_OPDRACHT A_:
Beantwoord deze vragen over de liturgie voor Goede Vrijdag:
(i) Wat is het thema van de dienst?
(ii) Welk gedeelte uit Lucas wordt als Schriftlezing gelezen?
(iii) Welke coupletten van NLB 562 worden gezongen?
_OPDRACHT B_: Schrijf de liturgie voor Goede Vrijdag verder, te beginnen na de laatste regel.

____ TEKSTFRAGMENT

Lucas 23: 34: ‘Vader, vergeef hun, want ze weten niet wat ze doen’ (Goede Vrijdag – CGK-GKV, HA)

Thema: ‘Vergeef ons onze schulden,
zoals ook wij hebben vergeven wie ons iets schuldig was’

Binnenkomst kerkenraad / welkom
Zingen (staande) : Ps. 40: 1
1 Met heel mijn hart heb ik de HEER verwacht,
Hij heeft gehoord naar mijn gebed,
mij uit de modderpoel gered,
mijn voet weer op een vaste grond gebracht.
Hij heeft mij doen herleven,
mij in de mond gegeven
een nieuw lied tot zijn eer.
Laat ieder die het zag
stil zijn van diep ontzag
en hopen op de HEER.
We worden stil voor God
Votum en groet
Zingen: NLB 562: 1,3

1. Ik wil mij gaan vertroosten
in ’t lijden van mijn Heer,
die zelf bedroefd ten dode
terneerboog keer op keer
en zocht in zijn ellende
naar troost om voort te gaan,
tot hem wil ik mij wenden –
o Jesu, zie mij aan.
3. Mijn Heer die om mijn zonden
in doem en duisternis
ontluisterd en geschonden
aan ’t kruis gehangen is,
al ben ik U onwaardig,
mijn toevlucht is uw naam,
mijn redder, mijn genade –
o Jesu, zie mij aan.

Gebed
Schriftlezing: Lucas 23: 26-43

Zingen: Ps. 22: 1,3,6,7 Levensliederen
1. Mijn God, mijn God, waarom verlaat U mij?
Waarom komt U die redt, niet dichterbij?
Waarom gaat U aan mijn verdriet voorbij,
aan al mijn vragen?
Mijn God, al schreeuwend vul ik al mijn dagen.
U antwoordt niet, en ook in lange nachten
krijg ik geen rust, geen antwoord op mijn klachten.
Hoort U mij niet?
3. Ik voel mij net een worm, ik ben geen man.
Ik word vertrapt door wie maar trappen kan.
Hoofdschuddend maken ze een schouwspel van
mijn Godsvertrouwen.
Ik hoor hen zeggen: ‘Kijk hem nu toch bouwen
op God de HEER – laat die hem dan bevrijden.
Als God hem liefheeft, laat Hij hem niet lijden!’
Dit doet zo zeer.
6. Mijn kracht lijkt wel een potscherf, droog en stuk.
Mijn tong kleeft in mijn mond, door alle druk.
U stort mij in verstikkend ongeluk.
U laat me zitten.

________
____ GEGEVENSLIJST

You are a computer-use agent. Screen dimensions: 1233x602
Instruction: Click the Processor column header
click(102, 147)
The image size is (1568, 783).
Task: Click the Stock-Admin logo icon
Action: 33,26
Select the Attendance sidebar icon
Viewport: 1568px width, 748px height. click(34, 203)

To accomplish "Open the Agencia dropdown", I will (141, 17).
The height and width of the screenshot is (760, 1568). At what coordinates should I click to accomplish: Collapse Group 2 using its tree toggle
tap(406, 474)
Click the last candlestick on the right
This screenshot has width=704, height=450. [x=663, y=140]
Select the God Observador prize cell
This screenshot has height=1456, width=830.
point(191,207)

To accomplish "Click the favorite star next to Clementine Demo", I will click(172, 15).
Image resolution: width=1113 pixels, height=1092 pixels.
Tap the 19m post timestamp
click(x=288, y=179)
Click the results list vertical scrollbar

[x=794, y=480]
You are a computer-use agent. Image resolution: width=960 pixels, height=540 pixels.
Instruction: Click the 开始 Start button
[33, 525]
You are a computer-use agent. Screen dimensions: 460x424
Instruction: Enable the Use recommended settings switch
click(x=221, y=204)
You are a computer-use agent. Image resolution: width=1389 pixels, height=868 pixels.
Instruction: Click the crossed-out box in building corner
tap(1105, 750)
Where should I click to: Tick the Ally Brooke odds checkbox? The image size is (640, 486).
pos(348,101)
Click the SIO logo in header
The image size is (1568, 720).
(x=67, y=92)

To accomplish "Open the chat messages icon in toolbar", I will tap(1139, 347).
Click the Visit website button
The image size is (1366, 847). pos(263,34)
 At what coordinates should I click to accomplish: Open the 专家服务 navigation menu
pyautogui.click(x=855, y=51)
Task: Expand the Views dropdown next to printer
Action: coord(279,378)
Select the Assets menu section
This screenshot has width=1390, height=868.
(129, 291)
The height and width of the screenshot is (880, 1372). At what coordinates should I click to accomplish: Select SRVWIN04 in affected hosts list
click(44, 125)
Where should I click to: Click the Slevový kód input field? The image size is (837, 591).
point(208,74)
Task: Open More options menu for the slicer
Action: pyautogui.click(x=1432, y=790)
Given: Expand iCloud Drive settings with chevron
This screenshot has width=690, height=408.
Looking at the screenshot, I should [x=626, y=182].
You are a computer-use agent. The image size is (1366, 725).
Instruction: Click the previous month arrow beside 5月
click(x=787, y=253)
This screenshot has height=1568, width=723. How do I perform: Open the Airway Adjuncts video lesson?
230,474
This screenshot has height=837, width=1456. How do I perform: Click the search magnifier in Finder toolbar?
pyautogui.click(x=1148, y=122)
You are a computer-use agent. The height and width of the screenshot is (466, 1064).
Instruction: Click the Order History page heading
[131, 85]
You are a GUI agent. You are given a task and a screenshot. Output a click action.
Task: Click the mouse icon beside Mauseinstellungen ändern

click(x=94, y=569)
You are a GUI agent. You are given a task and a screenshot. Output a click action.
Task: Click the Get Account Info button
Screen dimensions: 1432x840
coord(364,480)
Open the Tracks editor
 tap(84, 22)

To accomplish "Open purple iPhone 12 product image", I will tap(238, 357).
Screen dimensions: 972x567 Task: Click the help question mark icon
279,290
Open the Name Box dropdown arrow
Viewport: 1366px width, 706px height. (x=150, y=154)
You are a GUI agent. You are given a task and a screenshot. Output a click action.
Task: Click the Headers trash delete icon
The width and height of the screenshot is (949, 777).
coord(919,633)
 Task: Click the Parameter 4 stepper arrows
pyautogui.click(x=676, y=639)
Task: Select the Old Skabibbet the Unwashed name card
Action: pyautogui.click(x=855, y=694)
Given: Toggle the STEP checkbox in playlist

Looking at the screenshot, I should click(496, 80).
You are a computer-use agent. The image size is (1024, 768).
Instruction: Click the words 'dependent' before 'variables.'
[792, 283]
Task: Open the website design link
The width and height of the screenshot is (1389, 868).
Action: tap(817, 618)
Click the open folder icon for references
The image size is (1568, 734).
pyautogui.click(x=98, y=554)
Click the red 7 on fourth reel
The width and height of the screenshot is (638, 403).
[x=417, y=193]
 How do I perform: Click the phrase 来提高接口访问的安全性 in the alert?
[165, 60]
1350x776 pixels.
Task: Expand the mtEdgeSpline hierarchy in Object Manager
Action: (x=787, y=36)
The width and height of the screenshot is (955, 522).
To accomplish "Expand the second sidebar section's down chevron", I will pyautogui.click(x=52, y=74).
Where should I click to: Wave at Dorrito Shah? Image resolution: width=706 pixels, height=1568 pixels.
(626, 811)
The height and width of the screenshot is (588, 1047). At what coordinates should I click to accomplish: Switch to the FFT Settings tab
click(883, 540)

________

_RESULTAAT OEFENING A_:
(i) ‘Vergeef ons onze schulden, zoals ook wij hebben vergeven wie ons iets schuldig was’
(ii) Lucas 23: 26-43
(iii) Couplet 1 en 3

_RESULTAAT OEFENING B_:
Die valse honden tonen hun gebitten,
ze grijpen mij om mij te laten boeten,
doorboren wreed mijn handen en mijn voeten.
Het is voorbij.
7. Ik kan mijn botten tellen, één voor één.
Ik voel de spot, hoor grappen om mij heen.
En om mijn kleren komt men overeen
het lot te werpen.
Mijn God, ik vraag U om uw blik te scherpen.
Kom uit uw schulp en red mij van die honden.
Leeuwen en stieren willen mij verwonden.
Kom mij te hulp!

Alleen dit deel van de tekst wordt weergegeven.